## Given task
Convert the records that follow into a two-column CSV with the header instruction,answer and one row per record. Put the text in one quoted field and the answer in another, replace line breaks with spaces, and omit the pictures.

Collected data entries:

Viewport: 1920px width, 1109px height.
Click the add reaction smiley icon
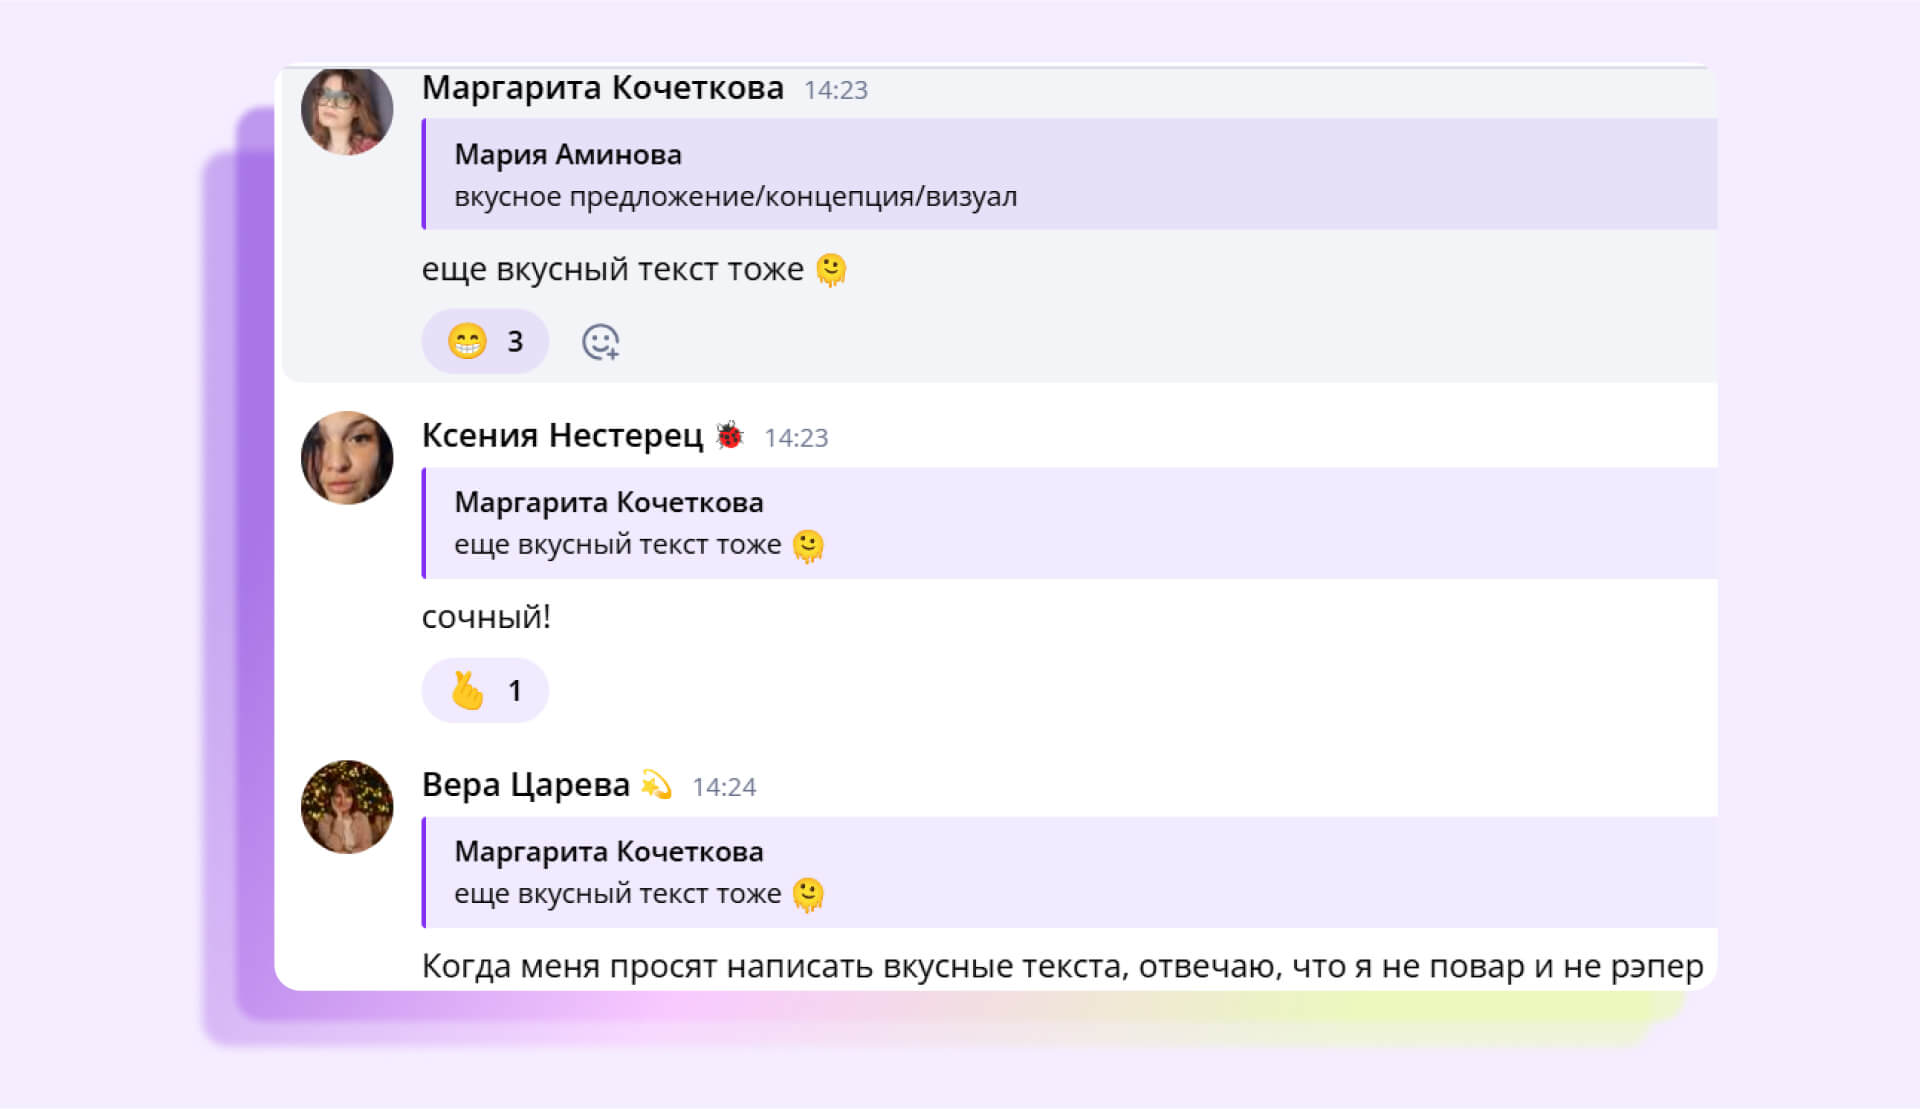coord(600,342)
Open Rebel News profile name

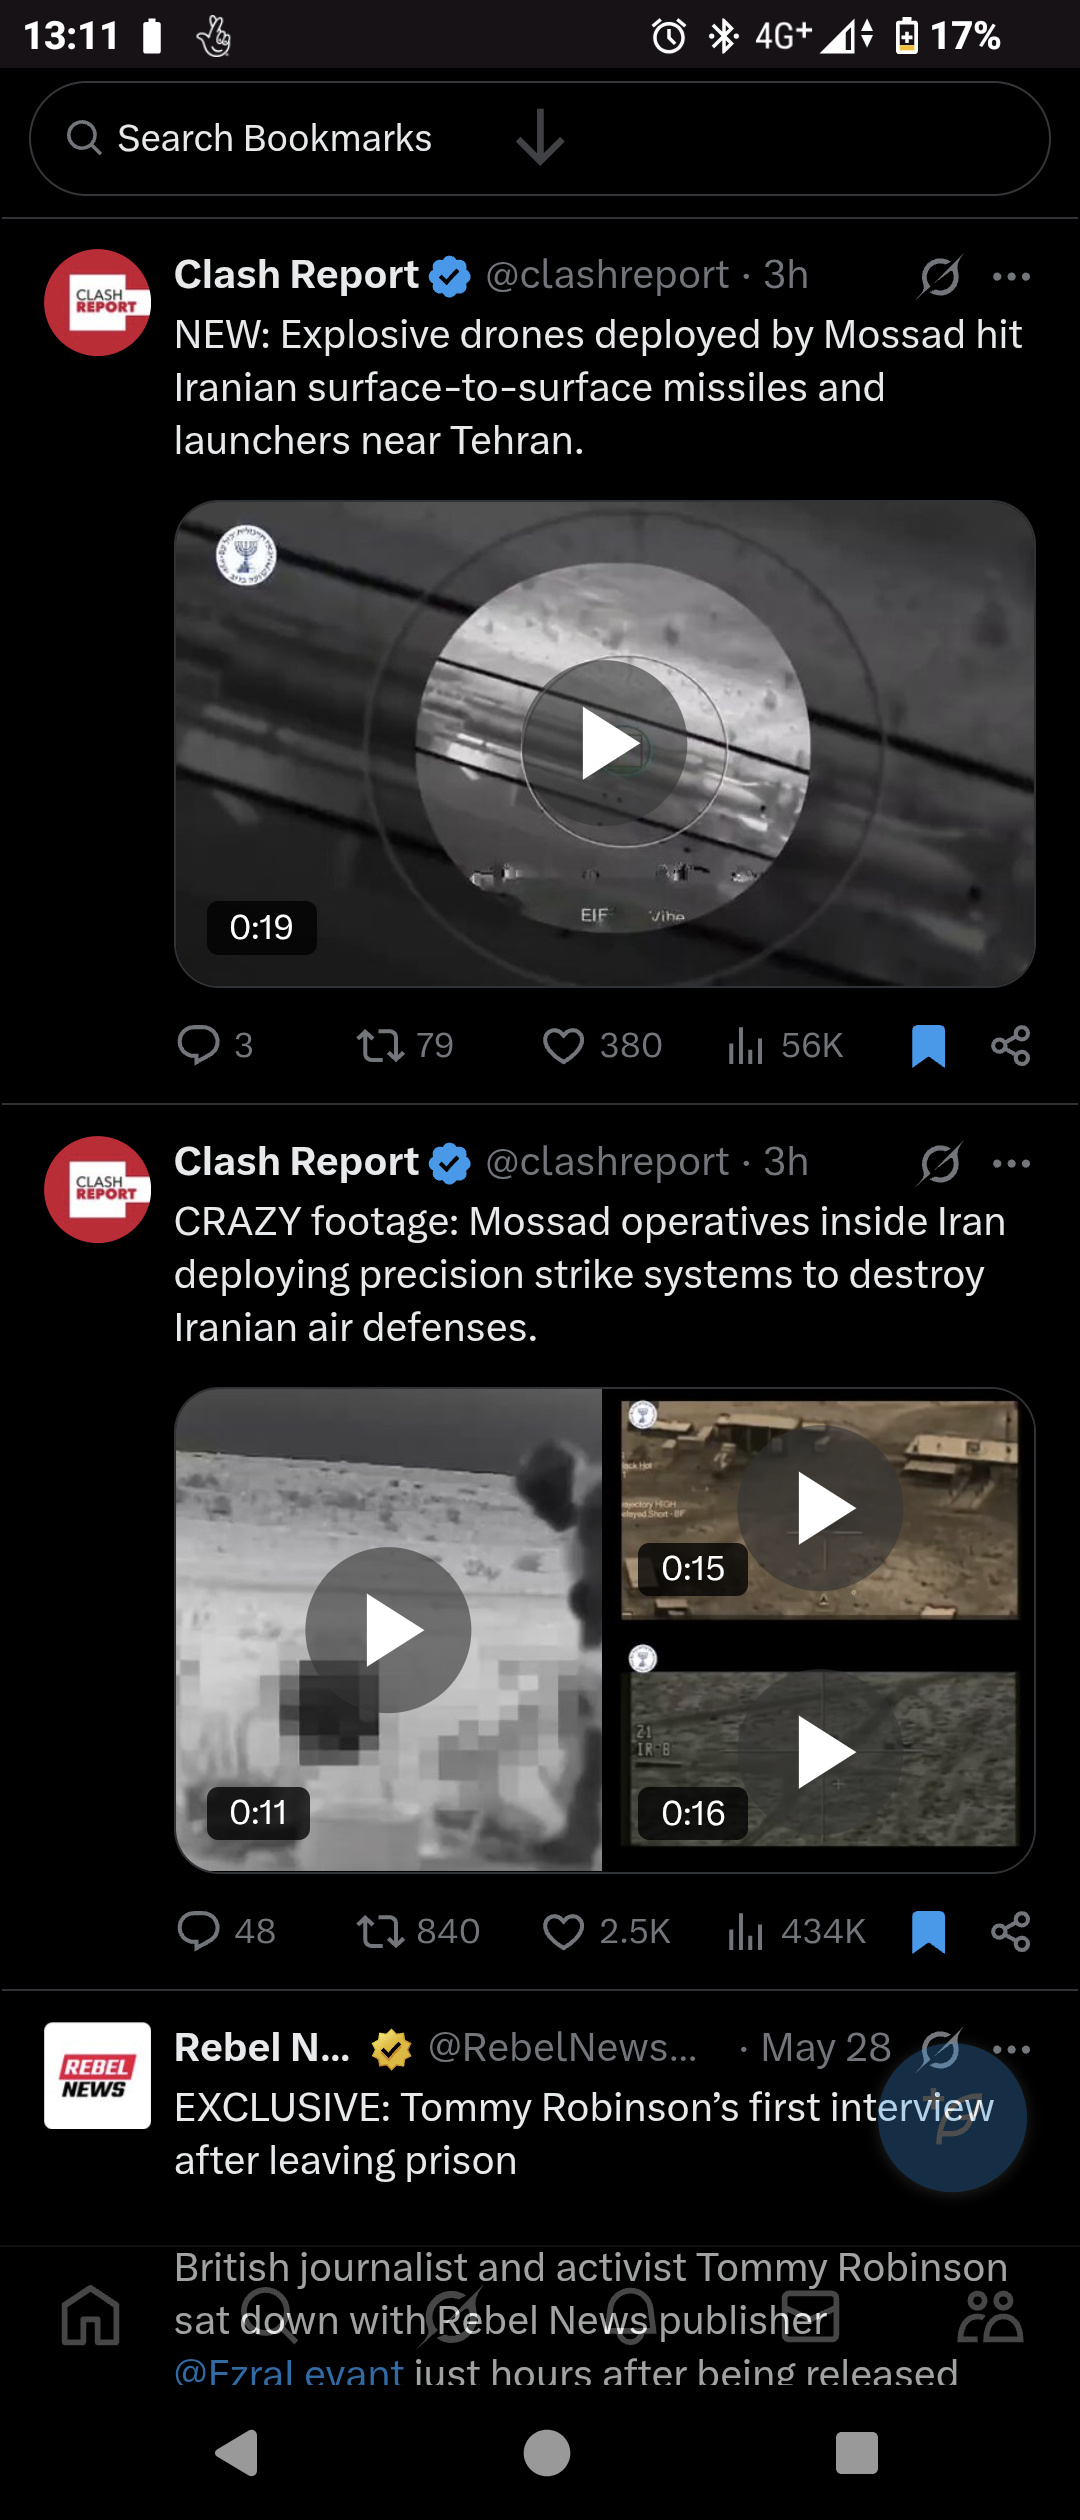pyautogui.click(x=262, y=2047)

## Problem solution
instruction,answer
"Viewport: 1920px width, 1109px height. Click the add reaction smiley icon","coord(600,342)"
"Open Rebel News profile name","pyautogui.click(x=262, y=2047)"